Cutting token waste in autonomous build loops.
Context Foundry v0.7.4
Run an AI coding agent in an autonomous loop and watch the output. You will see something like this:
Now I will read the file src/main.rs to understand the current structure.
Let me check the tests to make sure nothing is broken.
I'll now modify the function to add the new parameter.
Let me verify the build passes after my changes.
Every action is narrated. Every tool call is preceded by an explanation of what it does and why. This is useful when a human is watching -- it builds trust and makes the agent's reasoning transparent. But in a build loop, there is no human watching. The only consumer of this output is an orchestrator that parses tool calls and routes results between pipeline stages.
Those narration tokens cost money. Worse, they consume context window space that could hold actual code. An agent that spends 300 tokens explaining what it is about to do before each tool call will burn through its context budget substantially faster than one that just executes.

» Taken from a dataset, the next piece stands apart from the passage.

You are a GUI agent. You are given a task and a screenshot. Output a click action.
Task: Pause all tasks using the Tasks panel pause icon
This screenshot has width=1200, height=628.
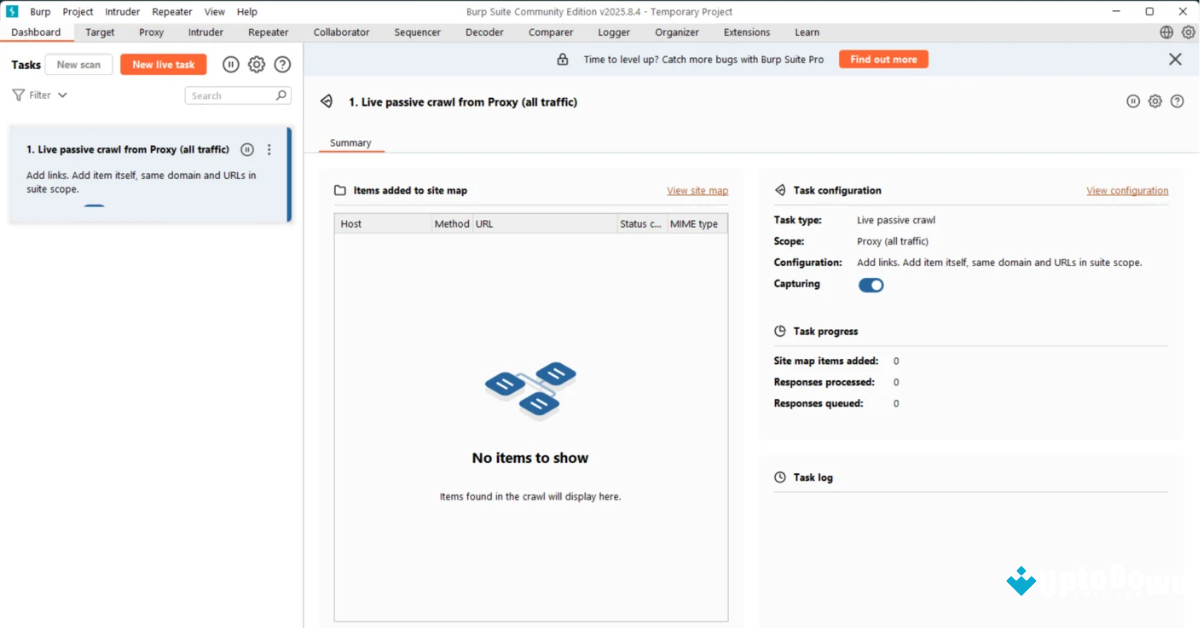click(230, 64)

The default system prompt for most AI coding tools instructs the agent to communicate with the user. This is the right behavior for interactive sessions -- you want to know what the agent is doing and why. The agent is trained to be helpful, and narration is how it demonstrates helpfulness.
The problem is that build loops are not interactive sessions. The orchestrator does not need to be told "Now I will read the file." It issued the instruction. It knows what the agent should be doing. The narration is dead weight.
Some agents narrate even more aggressively when they encounter uncertainty. Instead of just making a tool call, they produce a paragraph of reasoning about which approach to take, then another paragraph justifying the choice, then finally the tool call. In interactive mode, this is sometimes helpful. In a build loop, it is pure waste.
Context Foundry v0.7.4 injects two directives into every agent prompt:
EXECUTION STYLE: Execute tool calls directly. Do not narrate
your actions. Do not explain what you are about to do before
doing it. Output only results and error messages.
SILENT EXECUTION: You are running inside an automated pipeline.
There is no human watching. Minimize text output between tool
calls. The orchestrator only reads tool call results.
These override the default chattiness. The agent still reasons internally (extended thinking is unaffected), but it stops producing paragraphs of narration between tool calls. The output becomes a clean sequence of tool calls and their results.
The directives are injected into builder, reviewer, and fixer prompts -- every agent that runs inside the pipeline. Scout and planner prompts are left verbose because their text output is the artifact (the scout report and the plan).
Before v0.7.4, every agent invocation read the project's CLAUDE.md file. This file typically contains coding conventions, project structure notes, and workflow instructions. It is useful for interactive sessions where the agent needs to understand the project's norms.
In a build loop, CLAUDE.md is the wrong place for conventions. The pipeline already has a SPEC.md that describes what to build and how. The scout report describes the codebase. The plan describes the implementation steps. Adding CLAUDE.md on top of these means the agent is reading overlapping information from multiple sources, paying tokens for each one.
The fix: replace CLAUDE.md reading with a lightweight AUTONOMY_OVERRIDE injected via --append-system-prompt:
AUTONOMY_OVERRIDE: You are an autonomous agent in a build pipeline.
Do not read CLAUDE.md. Your instructions come from the pipeline
artifacts: SPEC.md, scout-report.md, and current-plan.md. Follow
the plan exactly. Do not deviate to follow conventions from other
sources.
This is a single system prompt injection -- not a file read. It costs a fixed number of tokens regardless of how large the project's CLAUDE.md is.
The savings come from two sources:
Reduced narration: ~500--1000 tokens saved per agent invocation. A typical pipeline runs 4--8 agent invocations per task, so this adds up to 2000--8000 tokens per task.
No CLAUDE.md read: ~2000--4000 tokens saved per invocation, depending on file size. Over a full pipeline, this is 8000--32000 tokens.
For a project with a 3000-token CLAUDE.md running 6 agent invocations per task, the combined savings are roughly 21000--38000 tokens per task. At typical API pricing, this is not negligible -- especially for projects that run dozens of tasks per session.
Coding conventions that live only in CLAUDE.md will not be picked up by pipeline agents. If your CLAUDE.md says "use snake_case for function names" and your SPEC.md does not, the builder will not know about that convention.
This is intentional. The build loop should be self-contained. Everything the builder needs should be in SPEC.md, the scout report, or the plan. If a convention matters for the build, it belongs in one of those artifacts -- not in a side file that gets read on every invocation.
Interactive Claude Code sessions still read CLAUDE.md normally. This change only affects agents running inside the Context Foundry pipeline.